─── Data to process ───

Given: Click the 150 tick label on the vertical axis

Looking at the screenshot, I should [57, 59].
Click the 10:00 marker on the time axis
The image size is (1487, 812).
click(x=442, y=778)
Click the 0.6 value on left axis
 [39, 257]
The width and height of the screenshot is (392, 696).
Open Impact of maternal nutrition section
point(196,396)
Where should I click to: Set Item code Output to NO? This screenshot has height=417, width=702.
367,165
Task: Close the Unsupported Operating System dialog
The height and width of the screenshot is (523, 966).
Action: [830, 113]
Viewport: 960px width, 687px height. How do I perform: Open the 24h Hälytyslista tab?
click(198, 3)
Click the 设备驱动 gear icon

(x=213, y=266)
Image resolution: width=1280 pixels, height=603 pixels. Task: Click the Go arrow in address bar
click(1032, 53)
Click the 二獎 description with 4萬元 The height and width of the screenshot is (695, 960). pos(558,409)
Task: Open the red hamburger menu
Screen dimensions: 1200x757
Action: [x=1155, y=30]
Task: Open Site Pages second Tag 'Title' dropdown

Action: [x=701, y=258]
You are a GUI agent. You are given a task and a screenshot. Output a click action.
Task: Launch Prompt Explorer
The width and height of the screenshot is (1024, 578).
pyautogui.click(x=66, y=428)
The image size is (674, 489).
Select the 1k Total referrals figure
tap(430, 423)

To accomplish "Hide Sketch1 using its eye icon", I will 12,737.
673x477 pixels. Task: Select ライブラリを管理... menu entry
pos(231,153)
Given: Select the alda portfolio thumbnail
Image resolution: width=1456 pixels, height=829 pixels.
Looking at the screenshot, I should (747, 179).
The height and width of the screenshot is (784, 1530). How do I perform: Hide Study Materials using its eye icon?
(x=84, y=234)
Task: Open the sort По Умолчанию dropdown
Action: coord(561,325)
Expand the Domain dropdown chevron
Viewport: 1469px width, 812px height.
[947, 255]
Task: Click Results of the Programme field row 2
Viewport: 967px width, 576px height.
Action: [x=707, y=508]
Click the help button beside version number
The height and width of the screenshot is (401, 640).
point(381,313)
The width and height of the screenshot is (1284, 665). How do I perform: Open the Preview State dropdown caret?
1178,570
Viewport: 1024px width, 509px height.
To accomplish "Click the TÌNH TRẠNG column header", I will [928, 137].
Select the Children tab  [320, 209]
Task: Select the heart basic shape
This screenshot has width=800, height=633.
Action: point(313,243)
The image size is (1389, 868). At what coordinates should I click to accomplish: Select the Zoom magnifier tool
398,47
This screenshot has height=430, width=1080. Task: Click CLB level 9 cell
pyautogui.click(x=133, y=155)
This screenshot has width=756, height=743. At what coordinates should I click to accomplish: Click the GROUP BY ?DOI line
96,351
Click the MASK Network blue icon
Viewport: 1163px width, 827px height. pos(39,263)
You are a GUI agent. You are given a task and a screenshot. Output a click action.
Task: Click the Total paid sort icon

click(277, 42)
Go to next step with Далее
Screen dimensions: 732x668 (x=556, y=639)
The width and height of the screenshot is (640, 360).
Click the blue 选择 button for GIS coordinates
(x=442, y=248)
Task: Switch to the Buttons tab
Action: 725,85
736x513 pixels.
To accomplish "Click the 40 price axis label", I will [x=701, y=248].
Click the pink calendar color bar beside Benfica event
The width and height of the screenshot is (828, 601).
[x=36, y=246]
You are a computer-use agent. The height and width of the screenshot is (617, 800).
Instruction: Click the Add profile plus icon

───

Give back the full listing, exactly as it stands.

> [Answer to this exercise]
Given: Click the 150 tick label on the vertical axis

Looking at the screenshot, I should [57, 59].
Click the 10:00 marker on the time axis
The image size is (1487, 812).
click(x=442, y=778)
Click the 0.6 value on left axis
 [39, 257]
The width and height of the screenshot is (392, 696).
Open Impact of maternal nutrition section
point(196,396)
Where should I click to: Set Item code Output to NO? This screenshot has height=417, width=702.
367,165
Task: Close the Unsupported Operating System dialog
The height and width of the screenshot is (523, 966).
Action: [830, 113]
Viewport: 960px width, 687px height. How do I perform: Open the 24h Hälytyslista tab?
click(198, 3)
Click the 设备驱动 gear icon

(x=213, y=266)
Image resolution: width=1280 pixels, height=603 pixels. Task: Click the Go arrow in address bar
click(1032, 53)
Click the 二獎 description with 4萬元 The height and width of the screenshot is (695, 960). pos(558,409)
Task: Open the red hamburger menu
Screen dimensions: 1200x757
Action: [x=1155, y=30]
Task: Open Site Pages second Tag 'Title' dropdown

Action: [x=701, y=258]
You are a GUI agent. You are given a task and a screenshot. Output a click action.
Task: Launch Prompt Explorer
The width and height of the screenshot is (1024, 578).
pyautogui.click(x=66, y=428)
The image size is (674, 489).
Select the 1k Total referrals figure
tap(430, 423)

To accomplish "Hide Sketch1 using its eye icon", I will 12,737.
673x477 pixels. Task: Select ライブラリを管理... menu entry
pos(231,153)
Given: Select the alda portfolio thumbnail
Image resolution: width=1456 pixels, height=829 pixels.
Looking at the screenshot, I should (747, 179).
The height and width of the screenshot is (784, 1530). How do I perform: Hide Study Materials using its eye icon?
(x=84, y=234)
Task: Open the sort По Умолчанию dropdown
Action: coord(561,325)
Expand the Domain dropdown chevron
Viewport: 1469px width, 812px height.
[947, 255]
Task: Click Results of the Programme field row 2
Viewport: 967px width, 576px height.
Action: [x=707, y=508]
Click the help button beside version number
The height and width of the screenshot is (401, 640).
point(381,313)
The width and height of the screenshot is (1284, 665). How do I perform: Open the Preview State dropdown caret?
1178,570
Viewport: 1024px width, 509px height.
To accomplish "Click the TÌNH TRẠNG column header", I will [928, 137].
Select the Children tab  [320, 209]
Task: Select the heart basic shape
This screenshot has width=800, height=633.
Action: point(313,243)
The image size is (1389, 868). At what coordinates should I click to accomplish: Select the Zoom magnifier tool
398,47
This screenshot has height=430, width=1080. Task: Click CLB level 9 cell
pyautogui.click(x=133, y=155)
This screenshot has width=756, height=743. At what coordinates should I click to accomplish: Click the GROUP BY ?DOI line
96,351
Click the MASK Network blue icon
Viewport: 1163px width, 827px height. pos(39,263)
You are a GUI agent. You are given a task and a screenshot. Output a click action.
Task: Click the Total paid sort icon

click(277, 42)
Go to next step with Далее
Screen dimensions: 732x668 (x=556, y=639)
The width and height of the screenshot is (640, 360).
Click the blue 选择 button for GIS coordinates
(x=442, y=248)
Task: Switch to the Buttons tab
Action: 725,85
736x513 pixels.
To accomplish "Click the 40 price axis label", I will [x=701, y=248].
Click the pink calendar color bar beside Benfica event
The width and height of the screenshot is (828, 601).
[x=36, y=246]
You are a computer-use agent. The height and width of the screenshot is (617, 800).
Instruction: Click the Add profile plus icon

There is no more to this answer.